While the plan is backed by unprecedented State investment, the Government cannot deliver on this programme alone. The only way we can deliver housing at the substantial scale we need is by also attracting private capital to the market.

Through modelling undertaken by the Department of Finance, it is estimated that €12 billion of development funding per annum, comprising both debt and equity, will be required to develop the Housing for All target of an average of 33,000 homes per year. Of this €12 billion per annum, an estimated €10 billion will be required from private capital sources.

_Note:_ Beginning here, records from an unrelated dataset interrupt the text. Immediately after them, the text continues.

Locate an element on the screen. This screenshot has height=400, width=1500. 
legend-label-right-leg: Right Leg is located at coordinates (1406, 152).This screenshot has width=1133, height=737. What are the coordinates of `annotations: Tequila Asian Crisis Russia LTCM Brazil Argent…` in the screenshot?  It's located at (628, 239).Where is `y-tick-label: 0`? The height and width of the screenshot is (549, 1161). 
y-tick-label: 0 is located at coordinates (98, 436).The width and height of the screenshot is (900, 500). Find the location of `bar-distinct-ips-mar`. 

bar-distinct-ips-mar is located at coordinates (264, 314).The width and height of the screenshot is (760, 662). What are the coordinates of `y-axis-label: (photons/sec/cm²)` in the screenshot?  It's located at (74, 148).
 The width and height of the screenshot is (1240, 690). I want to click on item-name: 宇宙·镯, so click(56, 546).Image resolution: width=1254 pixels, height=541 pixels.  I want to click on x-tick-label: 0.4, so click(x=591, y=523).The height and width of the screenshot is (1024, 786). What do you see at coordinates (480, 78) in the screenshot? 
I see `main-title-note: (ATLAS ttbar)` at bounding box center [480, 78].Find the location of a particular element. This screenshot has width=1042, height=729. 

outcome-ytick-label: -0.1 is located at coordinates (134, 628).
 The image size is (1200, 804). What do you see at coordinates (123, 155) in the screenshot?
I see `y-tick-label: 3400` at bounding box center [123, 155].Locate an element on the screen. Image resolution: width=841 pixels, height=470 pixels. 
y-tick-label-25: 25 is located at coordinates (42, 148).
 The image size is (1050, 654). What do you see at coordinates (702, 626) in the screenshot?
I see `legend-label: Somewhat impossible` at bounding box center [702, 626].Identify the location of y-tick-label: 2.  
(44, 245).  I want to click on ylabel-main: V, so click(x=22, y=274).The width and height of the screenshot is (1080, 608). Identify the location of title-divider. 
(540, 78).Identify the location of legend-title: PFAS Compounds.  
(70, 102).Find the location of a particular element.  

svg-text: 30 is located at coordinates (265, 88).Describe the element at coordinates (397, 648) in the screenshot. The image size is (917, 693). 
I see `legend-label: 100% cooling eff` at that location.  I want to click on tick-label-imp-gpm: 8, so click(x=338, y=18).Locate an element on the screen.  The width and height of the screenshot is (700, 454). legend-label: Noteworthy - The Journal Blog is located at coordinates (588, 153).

It is not possible to quantify details of development lending for residential development by our domestic banks, owing to commercial sensitivity.

Given recent withdrawals from the banking market, there are fewer retail banks now lending for property development in Ireland than was previously the case. Domestic banks set risk limits around the type and nature of lending activity, resulting in selective and prudent lending practices. It is not desirable that domestic banks provide senior debt at unsustainable levels and levels of debt should appropriately reflect the risk profile of development projects.

A substantial increase in the supply of new homes is the only route to solving Ireland’s housing crisis. This will require significant private investment alongside our public investment and is necessary to meet the targets set out in the Housing for All strategy. While a portion of this private investment will come from our domestic banks, the majority will be required from international sources.

As a result, we will attract inward investment to our housing market, as we have successfully done with investment in other sectors of our economy. This private and patient capital coming from well-established investors such as pension funds is a normal facet of housing investment in many of our European neighbours and beyond.